Chris Coleman (footballer)
Coleman as manager of Wales in 2015
|Full name||Christopher Patrick Coleman|
|Date of birth||10 June 1970|
|Place of birth||Swansea, Wales|
|Height||6 ft 2 in (1.88 m)|
* Senior club appearances and goals counted for the domestic league only.
As a player, Coleman usually played in defence, while also occasionally appearing as a forward. He won 32 caps playing for Wales. Coleman's playing career ended at the age of 32, when his leg was broken in a car crash. Following this, he started his coaching career.
In his first full season as manager of Fulham, Coleman guided the club to ninth place in the 2003–04 Premier League. After leaving Fulham, Coleman was appointed manager of Real Sociedad, where he resigned in January 2008 due to differences with the incoming president. He returned to England to manage Coventry City, but was dismissed in May 2010 following a poor run of results. Coleman then managed Greek side Larissa for the first half of the 2011–12 season before resigning due to financial troubles at the club. In 2012, he took over as Welsh national manager after the death of Gary Speed, and led Wales to UEFA Euro 2016, their first major tournament since the 1958 FIFA World Cup, where they made the semi-finals.
- 1 Personal life
- 2 Club career
- 3 International career
- 4 Managerial career
- 5 Career statistics
- 6 Managerial statistics
- 7 Honours
- 8 References
- 9 External links
Coleman was born in Swansea and has two sisters.

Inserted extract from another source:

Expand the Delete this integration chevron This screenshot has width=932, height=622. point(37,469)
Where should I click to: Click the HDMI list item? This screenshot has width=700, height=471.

He started school at St Joseph's Roman Catholic Primary School and then went to Bishop Vaughan RC School. As a child, he grew up a keen supporter of Liverpool – his favourite player being Emlyn Hughes. The first professional team he was contracted to was Manchester City, aged 16, although he later left them, citing homesickness as the major reason. He then joined Swansea City.
Coleman was previously married to Belinda, with whom Coleman has four children - Sonny,23, Christy, 21, Faraday, 18 and Georgie, 16. They are now divorced. Sonny, his oldest child, is a football agent.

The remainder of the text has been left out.